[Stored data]

**********

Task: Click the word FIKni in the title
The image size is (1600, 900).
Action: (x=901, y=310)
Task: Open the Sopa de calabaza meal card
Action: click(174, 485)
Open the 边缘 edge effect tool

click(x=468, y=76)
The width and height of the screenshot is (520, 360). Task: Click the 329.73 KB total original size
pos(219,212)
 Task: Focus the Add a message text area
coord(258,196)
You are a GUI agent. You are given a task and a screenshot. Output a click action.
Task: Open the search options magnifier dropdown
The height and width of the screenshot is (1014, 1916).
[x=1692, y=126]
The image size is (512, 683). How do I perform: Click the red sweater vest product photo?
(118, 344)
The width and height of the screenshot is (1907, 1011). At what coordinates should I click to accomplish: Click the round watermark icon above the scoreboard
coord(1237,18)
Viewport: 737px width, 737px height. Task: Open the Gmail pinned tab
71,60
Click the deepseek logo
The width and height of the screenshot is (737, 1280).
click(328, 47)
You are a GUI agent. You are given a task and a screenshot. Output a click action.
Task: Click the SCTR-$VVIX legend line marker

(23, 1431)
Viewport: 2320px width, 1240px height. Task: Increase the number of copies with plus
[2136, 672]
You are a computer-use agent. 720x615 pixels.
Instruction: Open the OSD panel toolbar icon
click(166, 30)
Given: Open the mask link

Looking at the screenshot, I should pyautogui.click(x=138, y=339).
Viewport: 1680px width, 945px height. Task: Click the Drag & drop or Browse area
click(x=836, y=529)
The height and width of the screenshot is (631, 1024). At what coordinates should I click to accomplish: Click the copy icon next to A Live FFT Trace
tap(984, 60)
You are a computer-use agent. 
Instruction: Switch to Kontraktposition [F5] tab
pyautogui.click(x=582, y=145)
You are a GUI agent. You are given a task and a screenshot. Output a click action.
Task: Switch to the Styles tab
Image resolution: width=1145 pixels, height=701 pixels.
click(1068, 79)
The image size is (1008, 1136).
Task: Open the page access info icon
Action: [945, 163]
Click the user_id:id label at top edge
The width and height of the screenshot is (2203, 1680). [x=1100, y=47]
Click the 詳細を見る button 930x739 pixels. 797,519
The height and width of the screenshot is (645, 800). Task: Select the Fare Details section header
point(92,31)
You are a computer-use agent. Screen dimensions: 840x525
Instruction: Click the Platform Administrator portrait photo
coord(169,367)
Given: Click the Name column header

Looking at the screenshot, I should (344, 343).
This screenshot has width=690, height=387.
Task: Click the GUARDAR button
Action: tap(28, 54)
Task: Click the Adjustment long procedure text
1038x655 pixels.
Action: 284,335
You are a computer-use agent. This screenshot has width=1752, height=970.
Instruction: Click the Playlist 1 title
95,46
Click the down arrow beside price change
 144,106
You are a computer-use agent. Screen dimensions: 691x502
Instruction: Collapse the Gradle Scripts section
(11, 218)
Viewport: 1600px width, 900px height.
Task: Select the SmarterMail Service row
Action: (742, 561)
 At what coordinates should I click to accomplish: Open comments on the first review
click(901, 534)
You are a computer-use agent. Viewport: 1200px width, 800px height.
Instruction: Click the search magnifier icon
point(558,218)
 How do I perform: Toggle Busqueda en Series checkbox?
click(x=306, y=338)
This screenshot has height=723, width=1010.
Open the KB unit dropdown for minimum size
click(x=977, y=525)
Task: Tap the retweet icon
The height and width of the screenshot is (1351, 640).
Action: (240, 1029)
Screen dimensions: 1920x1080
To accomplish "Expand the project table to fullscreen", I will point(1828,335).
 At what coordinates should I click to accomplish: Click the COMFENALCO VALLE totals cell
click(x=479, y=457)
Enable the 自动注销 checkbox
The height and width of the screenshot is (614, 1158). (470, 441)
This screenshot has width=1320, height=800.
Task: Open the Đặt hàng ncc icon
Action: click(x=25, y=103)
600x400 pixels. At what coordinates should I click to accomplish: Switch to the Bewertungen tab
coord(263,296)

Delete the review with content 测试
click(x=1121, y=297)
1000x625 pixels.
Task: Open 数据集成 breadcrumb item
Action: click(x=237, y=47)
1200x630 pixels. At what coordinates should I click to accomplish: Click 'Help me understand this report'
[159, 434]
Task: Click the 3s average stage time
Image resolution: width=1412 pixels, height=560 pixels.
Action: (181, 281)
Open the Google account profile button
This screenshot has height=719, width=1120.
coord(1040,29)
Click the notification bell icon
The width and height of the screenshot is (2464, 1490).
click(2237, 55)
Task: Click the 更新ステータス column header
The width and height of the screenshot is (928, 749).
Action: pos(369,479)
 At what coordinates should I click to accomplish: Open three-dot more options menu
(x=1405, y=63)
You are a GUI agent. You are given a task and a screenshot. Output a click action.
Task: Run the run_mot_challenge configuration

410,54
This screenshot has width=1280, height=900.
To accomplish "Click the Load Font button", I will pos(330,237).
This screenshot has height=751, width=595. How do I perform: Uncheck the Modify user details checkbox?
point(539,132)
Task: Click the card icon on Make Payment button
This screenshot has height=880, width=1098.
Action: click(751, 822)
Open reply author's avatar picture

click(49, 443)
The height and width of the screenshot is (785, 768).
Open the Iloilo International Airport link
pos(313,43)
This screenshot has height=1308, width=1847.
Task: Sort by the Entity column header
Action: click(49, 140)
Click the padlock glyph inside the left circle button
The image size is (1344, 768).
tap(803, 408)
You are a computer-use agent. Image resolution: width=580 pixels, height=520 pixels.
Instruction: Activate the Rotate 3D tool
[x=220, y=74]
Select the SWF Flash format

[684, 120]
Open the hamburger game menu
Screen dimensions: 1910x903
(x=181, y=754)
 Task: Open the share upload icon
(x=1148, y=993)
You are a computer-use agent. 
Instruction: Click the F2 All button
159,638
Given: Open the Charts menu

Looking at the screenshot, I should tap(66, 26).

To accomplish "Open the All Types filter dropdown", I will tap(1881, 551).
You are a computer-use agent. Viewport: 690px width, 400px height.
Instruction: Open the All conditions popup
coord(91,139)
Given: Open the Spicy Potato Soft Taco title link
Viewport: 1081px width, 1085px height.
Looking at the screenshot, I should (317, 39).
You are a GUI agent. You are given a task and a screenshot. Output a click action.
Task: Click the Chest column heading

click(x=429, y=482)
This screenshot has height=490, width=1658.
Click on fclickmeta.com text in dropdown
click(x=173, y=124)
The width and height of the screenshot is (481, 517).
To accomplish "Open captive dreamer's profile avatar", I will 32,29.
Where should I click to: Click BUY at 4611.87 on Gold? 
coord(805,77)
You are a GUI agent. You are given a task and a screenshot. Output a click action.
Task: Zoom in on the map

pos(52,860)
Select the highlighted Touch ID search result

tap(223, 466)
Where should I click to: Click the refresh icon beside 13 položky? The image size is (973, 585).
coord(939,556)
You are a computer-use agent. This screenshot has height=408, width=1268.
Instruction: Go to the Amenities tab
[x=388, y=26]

**********

* _DIRECTIONS_
Reproduce the entries above verbatim, line for line.

* _FINISHED EXERCISE_
Task: Click the word FIKni in the title
The image size is (1600, 900).
Action: (x=901, y=310)
Task: Open the Sopa de calabaza meal card
Action: click(174, 485)
Open the 边缘 edge effect tool

click(x=468, y=76)
The width and height of the screenshot is (520, 360). Task: Click the 329.73 KB total original size
pos(219,212)
 Task: Focus the Add a message text area
coord(258,196)
You are a GUI agent. You are given a task and a screenshot. Output a click action.
Task: Open the search options magnifier dropdown
The height and width of the screenshot is (1014, 1916).
[x=1692, y=126]
The image size is (512, 683). How do I perform: Click the red sweater vest product photo?
(118, 344)
The width and height of the screenshot is (1907, 1011). At what coordinates should I click to accomplish: Click the round watermark icon above the scoreboard
coord(1237,18)
Viewport: 737px width, 737px height. Task: Open the Gmail pinned tab
71,60
Click the deepseek logo
The width and height of the screenshot is (737, 1280).
click(328, 47)
You are a GUI agent. You are given a task and a screenshot. Output a click action.
Task: Click the SCTR-$VVIX legend line marker

(23, 1431)
Viewport: 2320px width, 1240px height. Task: Increase the number of copies with plus
[2136, 672]
You are a computer-use agent. 720x615 pixels.
Instruction: Open the OSD panel toolbar icon
click(166, 30)
Given: Open the mask link

Looking at the screenshot, I should pyautogui.click(x=138, y=339).
Viewport: 1680px width, 945px height. Task: Click the Drag & drop or Browse area
click(x=836, y=529)
The height and width of the screenshot is (631, 1024). At what coordinates should I click to accomplish: Click the copy icon next to A Live FFT Trace
tap(984, 60)
You are a computer-use agent. 
Instruction: Switch to Kontraktposition [F5] tab
pyautogui.click(x=582, y=145)
You are a GUI agent. You are given a task and a screenshot. Output a click action.
Task: Switch to the Styles tab
Image resolution: width=1145 pixels, height=701 pixels.
click(1068, 79)
The image size is (1008, 1136).
Task: Open the page access info icon
Action: [945, 163]
Click the user_id:id label at top edge
The width and height of the screenshot is (2203, 1680). [x=1100, y=47]
Click the 詳細を見る button 930x739 pixels. 797,519
The height and width of the screenshot is (645, 800). Task: Select the Fare Details section header
point(92,31)
You are a computer-use agent. Screen dimensions: 840x525
Instruction: Click the Platform Administrator portrait photo
coord(169,367)
Given: Click the Name column header

Looking at the screenshot, I should (344, 343).
This screenshot has width=690, height=387.
Task: Click the GUARDAR button
Action: tap(28, 54)
Task: Click the Adjustment long procedure text
1038x655 pixels.
Action: 284,335
You are a computer-use agent. This screenshot has width=1752, height=970.
Instruction: Click the Playlist 1 title
95,46
Click the down arrow beside price change
 144,106
You are a computer-use agent. Screen dimensions: 691x502
Instruction: Collapse the Gradle Scripts section
(11, 218)
Viewport: 1600px width, 900px height.
Task: Select the SmarterMail Service row
Action: (742, 561)
 At what coordinates should I click to accomplish: Open comments on the first review
click(901, 534)
You are a computer-use agent. Viewport: 1200px width, 800px height.
Instruction: Click the search magnifier icon
point(558,218)
 How do I perform: Toggle Busqueda en Series checkbox?
click(x=306, y=338)
This screenshot has height=723, width=1010.
Open the KB unit dropdown for minimum size
click(x=977, y=525)
Task: Tap the retweet icon
The height and width of the screenshot is (1351, 640).
Action: (240, 1029)
Screen dimensions: 1920x1080
To accomplish "Expand the project table to fullscreen", I will point(1828,335).
 At what coordinates should I click to accomplish: Click the COMFENALCO VALLE totals cell
click(x=479, y=457)
Enable the 自动注销 checkbox
The height and width of the screenshot is (614, 1158). (470, 441)
This screenshot has width=1320, height=800.
Task: Open the Đặt hàng ncc icon
Action: click(x=25, y=103)
600x400 pixels. At what coordinates should I click to accomplish: Switch to the Bewertungen tab
coord(263,296)

Delete the review with content 测试
click(x=1121, y=297)
1000x625 pixels.
Task: Open 数据集成 breadcrumb item
Action: click(x=237, y=47)
1200x630 pixels. At what coordinates should I click to accomplish: Click 'Help me understand this report'
[159, 434]
Task: Click the 3s average stage time
Image resolution: width=1412 pixels, height=560 pixels.
Action: (181, 281)
Open the Google account profile button
This screenshot has height=719, width=1120.
coord(1040,29)
Click the notification bell icon
The width and height of the screenshot is (2464, 1490).
click(2237, 55)
Task: Click the 更新ステータス column header
The width and height of the screenshot is (928, 749).
Action: pos(369,479)
 At what coordinates should I click to accomplish: Open three-dot more options menu
(x=1405, y=63)
You are a GUI agent. You are given a task and a screenshot. Output a click action.
Task: Run the run_mot_challenge configuration

410,54
This screenshot has width=1280, height=900.
To accomplish "Click the Load Font button", I will pos(330,237).
This screenshot has height=751, width=595. How do I perform: Uncheck the Modify user details checkbox?
point(539,132)
Task: Click the card icon on Make Payment button
This screenshot has height=880, width=1098.
Action: click(751, 822)
Open reply author's avatar picture

click(49, 443)
The height and width of the screenshot is (785, 768).
Open the Iloilo International Airport link
pos(313,43)
This screenshot has height=1308, width=1847.
Task: Sort by the Entity column header
Action: click(49, 140)
Click the padlock glyph inside the left circle button
The image size is (1344, 768).
tap(803, 408)
You are a computer-use agent. Image resolution: width=580 pixels, height=520 pixels.
Instruction: Activate the Rotate 3D tool
[x=220, y=74]
Select the SWF Flash format

[684, 120]
Open the hamburger game menu
Screen dimensions: 1910x903
(x=181, y=754)
 Task: Open the share upload icon
(x=1148, y=993)
You are a computer-use agent. 
Instruction: Click the F2 All button
159,638
Given: Open the Charts menu

Looking at the screenshot, I should tap(66, 26).

To accomplish "Open the All Types filter dropdown", I will tap(1881, 551).
You are a computer-use agent. Viewport: 690px width, 400px height.
Instruction: Open the All conditions popup
coord(91,139)
Given: Open the Spicy Potato Soft Taco title link
Viewport: 1081px width, 1085px height.
Looking at the screenshot, I should (317, 39).
You are a GUI agent. You are given a task and a screenshot. Output a click action.
Task: Click the Chest column heading

click(x=429, y=482)
This screenshot has height=490, width=1658.
Click on fclickmeta.com text in dropdown
click(x=173, y=124)
The width and height of the screenshot is (481, 517).
To accomplish "Open captive dreamer's profile avatar", I will 32,29.
Where should I click to: Click BUY at 4611.87 on Gold? 
coord(805,77)
You are a GUI agent. You are given a task and a screenshot. Output a click action.
Task: Zoom in on the map

pos(52,860)
Select the highlighted Touch ID search result

tap(223, 466)
Where should I click to: Click the refresh icon beside 13 položky? The image size is (973, 585).
coord(939,556)
You are a computer-use agent. This screenshot has height=408, width=1268.
Instruction: Go to the Amenities tab
[x=388, y=26]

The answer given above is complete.